Give back exactly the lines from the beginning of the listing below to the line holding "Task: Toggle Underline in the Word ribbon", both ends included; the pictures stay out.

(SUPPLIED MATERIAL)

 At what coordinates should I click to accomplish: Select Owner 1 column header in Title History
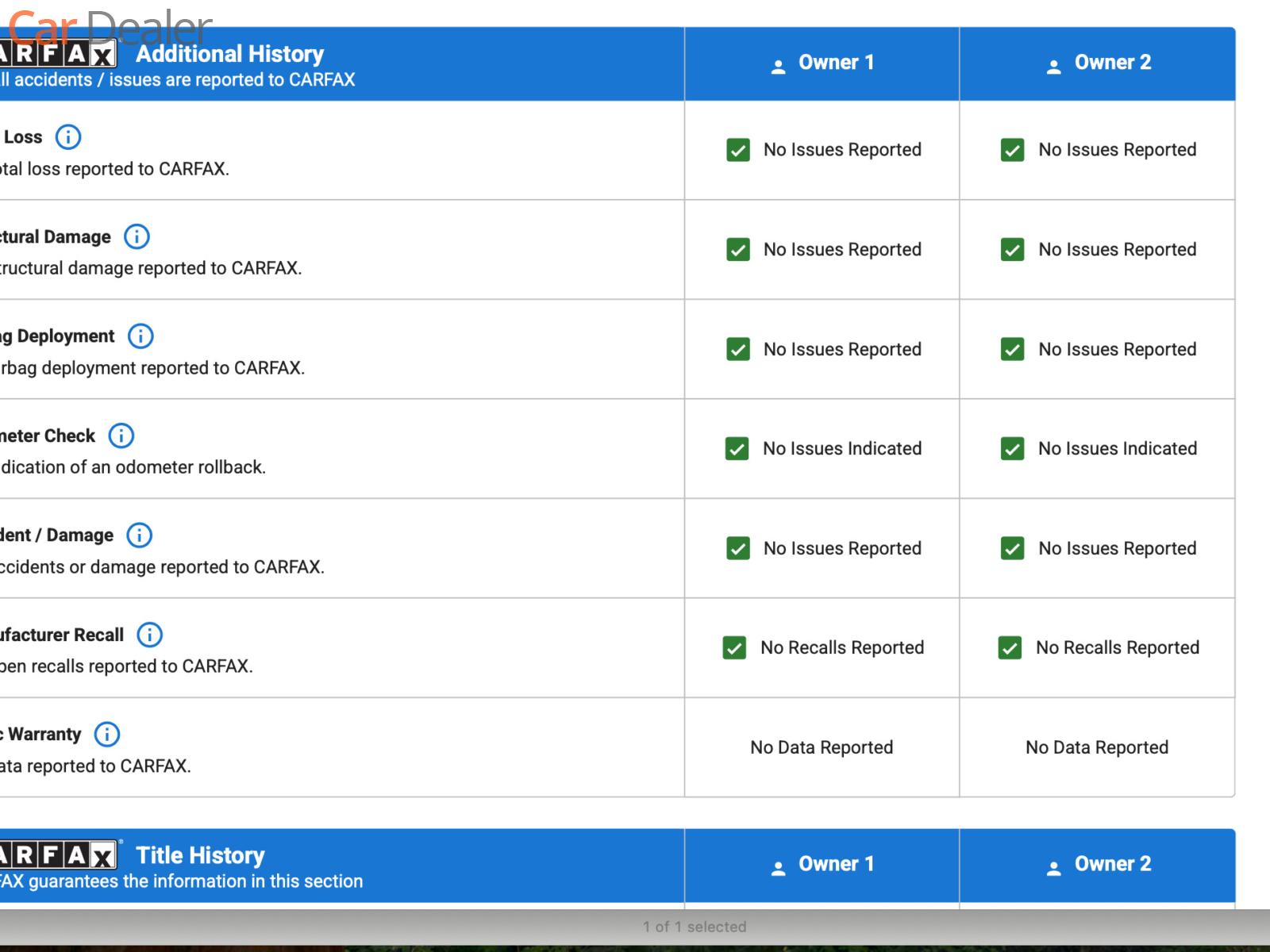822,865
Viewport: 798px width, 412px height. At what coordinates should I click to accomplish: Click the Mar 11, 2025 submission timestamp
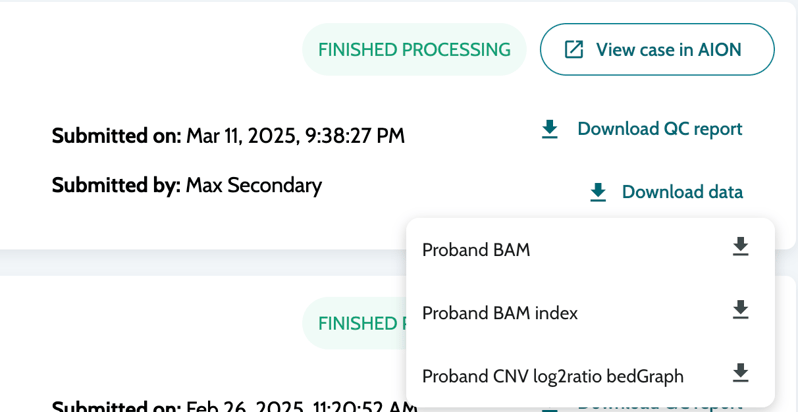click(x=295, y=136)
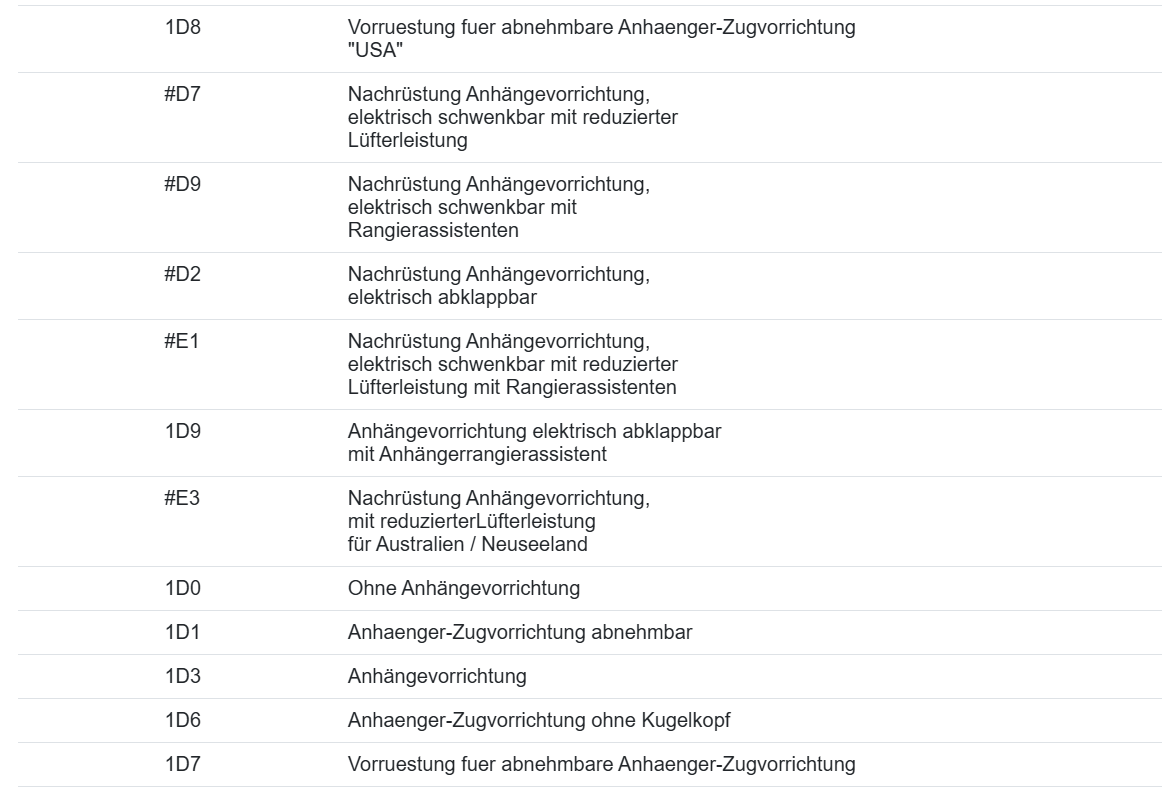Click the 1D0 code entry
Screen dimensions: 1162x787
coord(182,588)
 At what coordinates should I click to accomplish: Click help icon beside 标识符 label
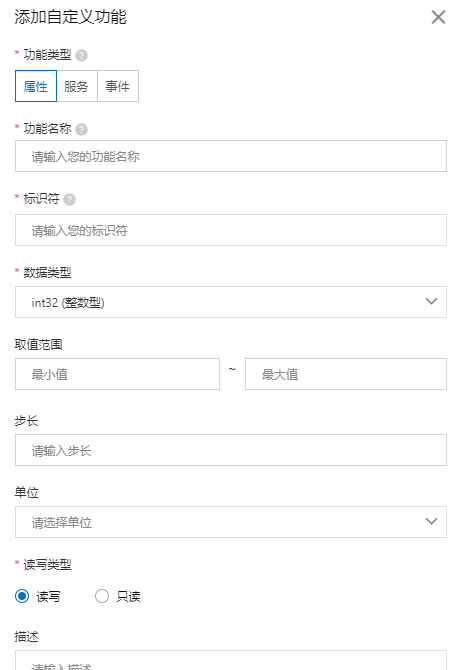click(69, 200)
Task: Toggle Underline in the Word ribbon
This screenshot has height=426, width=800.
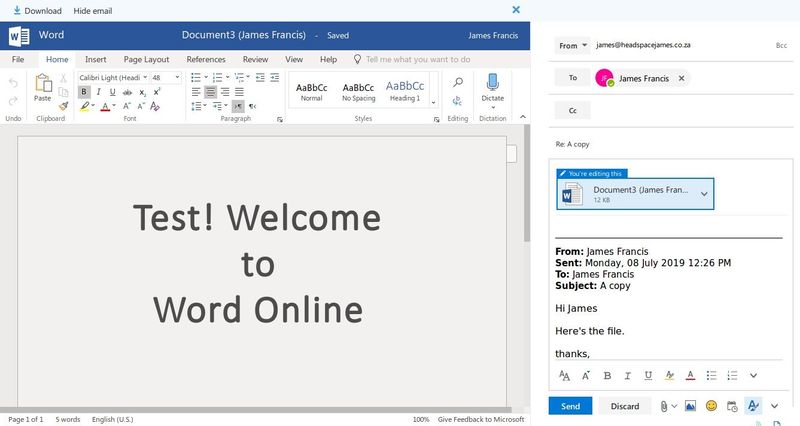Action: coord(112,92)
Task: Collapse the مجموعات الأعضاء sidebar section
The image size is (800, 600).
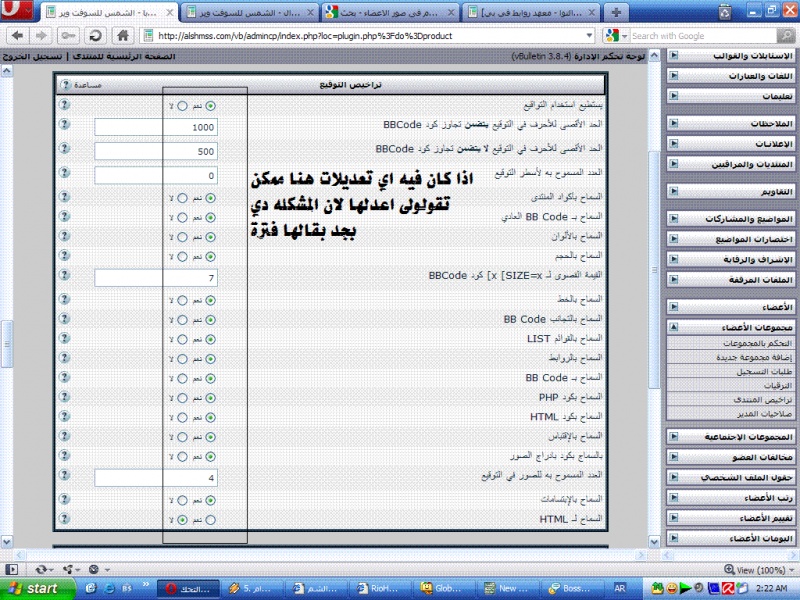Action: pyautogui.click(x=673, y=327)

(End SUPPLIED MATERIAL)

### TASK SOLUTION
 At what coordinates should I click to accomplish: Select Owner 1 column header in Title History
822,865
Viewport: 798px width, 412px height. At what coordinates should I click to accomplish: Click the Mar 11, 2025 submission timestamp
click(x=295, y=136)
Click the 1D0 code entry
Screen dimensions: 1162x787
coord(182,588)
 At what coordinates should I click to accomplish: Click help icon beside 标识符 label
click(69, 200)
Task: Toggle Underline in the Word ribbon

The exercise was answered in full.